_Task instructions_
Take the entries that follow and write them out again, word for word.
● ● ●
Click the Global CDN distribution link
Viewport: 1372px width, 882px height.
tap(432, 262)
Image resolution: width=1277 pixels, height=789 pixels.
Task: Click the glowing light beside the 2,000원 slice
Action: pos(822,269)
● ● ●
_Exercise response_
Click the Global CDN distribution link
Viewport: 1372px width, 882px height.
tap(432, 262)
Image resolution: width=1277 pixels, height=789 pixels.
Task: Click the glowing light beside the 2,000원 slice
Action: pos(822,269)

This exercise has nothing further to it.